Wellness insights

What We Can Learn From Blue Zones

 

Scientists have found that an extremely high rate of people in certain regions of the world live much longer than the average, over 90 and even 100 years. These regions were named the “Blue Zones” and include Okinawa (Japan); Sardinia (Italy); Nicoya (Costa Rica); Icaria (Greece); and Loma Linda (California, USA). A village called Seulo, located in Sardinia, Italy, holds the record of 20 centenarians from 1996 to 2016, giving it the title “the place where people live the longest in the world.”

Interestingly, research has found that genetics only account for about 20–30% of longevity. Instead, environmental influences, including diet and lifestyle, play a significant role in determining one’s lifespan. To find out the reasons for Blue Zone inhabitants’ longevity, a study on their eating and lifestyle habits was conducted; here is what they found.

1. Focusing On Plant Foods 

What people in all Blue Zones have in common is that their diet is primarily plant-based, with 95% of it consisting of whole plant foods, and only 5% of meat and dairy. Although most of them are not strict vegetarians, they usually only eat meat about five times per month. This is attributed as a major reason for their longevity, as several studies have shown that avoiding meat can significantly reduce the risk of death from heart disease, cancer, and a number of other different causes. 

People in Blue Zones eat diets packed with vitamin-, mineral-, nutrient, and fiber-rich vegetables, legumes such as beans, peas, lentils, and chickpeas, as well as whole grains which are also rich in fiber and nuts. Another dietary factor contributing to their longevity is the consumption of omega-3-rich fish, which is important for brain and heart health and helps prevent cognitive decline in old age.

2. Regular Fasting and the 80% Rule

Blue Zones also follow reduced calorie intake and fasting.

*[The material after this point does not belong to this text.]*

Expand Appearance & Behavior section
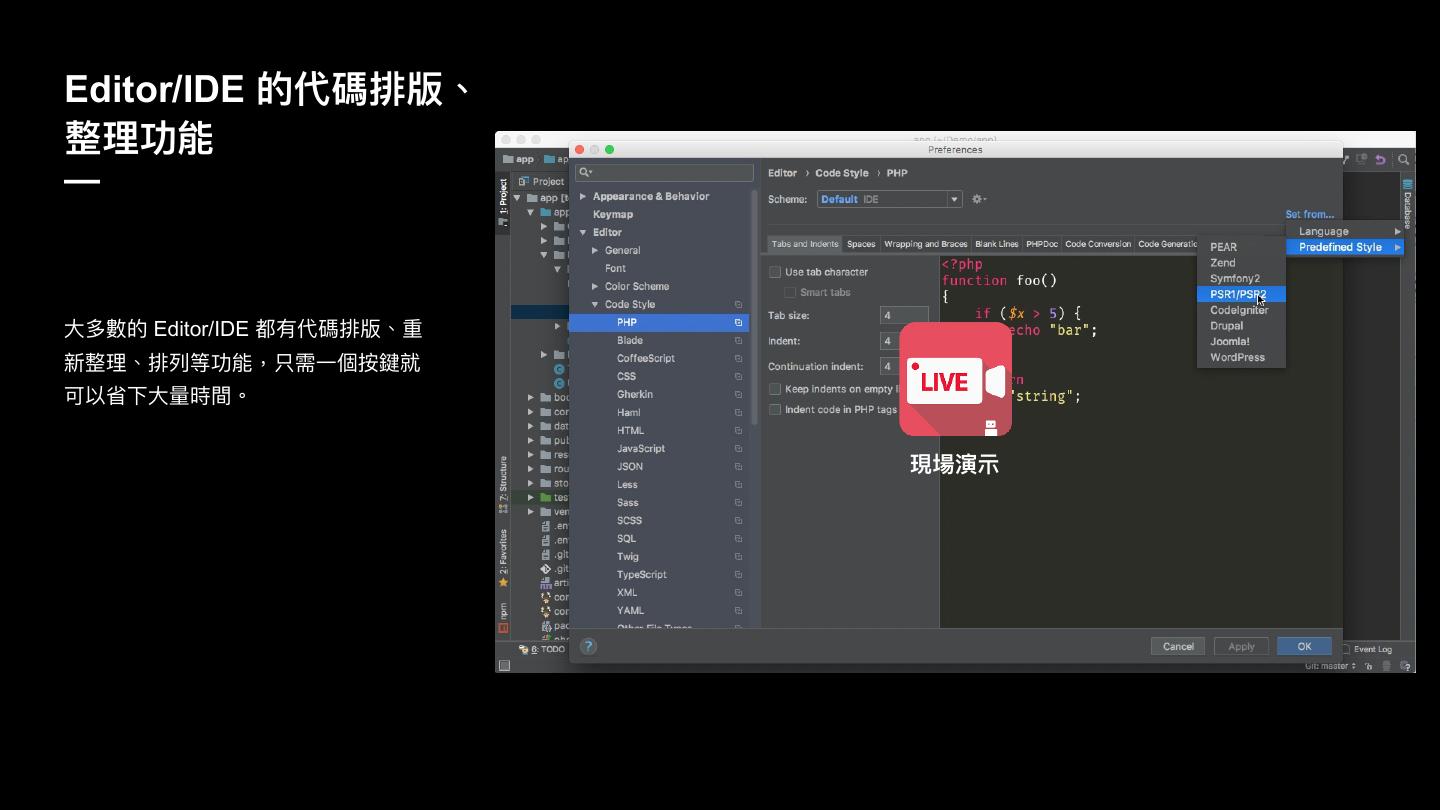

A 25-year study in monkeys found that eating 30% fewer calories than normal leads to a significantly longer life, which may be a factor in peoples’ longevity in Blue Zones. 

Studies in Okinawans suggest that before the 1960s, they were eating fewer calories than they required. In addition, Okinawans follow something called “hara hachi bu”, which involves stopping to eat after feeling 80% full. This prevents them from eating too many calories as well as from weight gain and chronic disease. Most people in Blue Zones also periodically fast which helps reduce weight, blood pressure, cholesterol, and many other risk factors for chronic disease in humans. 

3. Get Sufficient Sleep  

The right amount of sleep is important for overall health. While too little sleep is bad, too much sleep isn’t healthy either. People in Blue Zones get the optimal seven hours of sleep at night and often also nap no more than 30 minutes during the day, which may help reduce their risk of heart disease and death.

4. They Consume Alcohol in Moderation

Alcohol is consumed in moderation in Blue Zones, which reduces the risk of death from heart disease. In addition, most people in Blue Zones consume mostly red wine, which is considered healthier than other types of alcohol due to its antioxidants. Antioxidants may help prevent damage to DNA that can contribute to aging. Consuming up to two glasses of red wine per day is common in Italian Blue Zones. 

5. Exercise Is a Daily Habit  

People in Blue Zones don’t exercise with the intention of working out. Instead, their daily physical activities are built into their routines and include gardening, walking, climbing stairs, cooking, and other daily chores that may help prolong life. Regular exercise or physical activity can reduce the risk of cancer, heart disease, and overall death.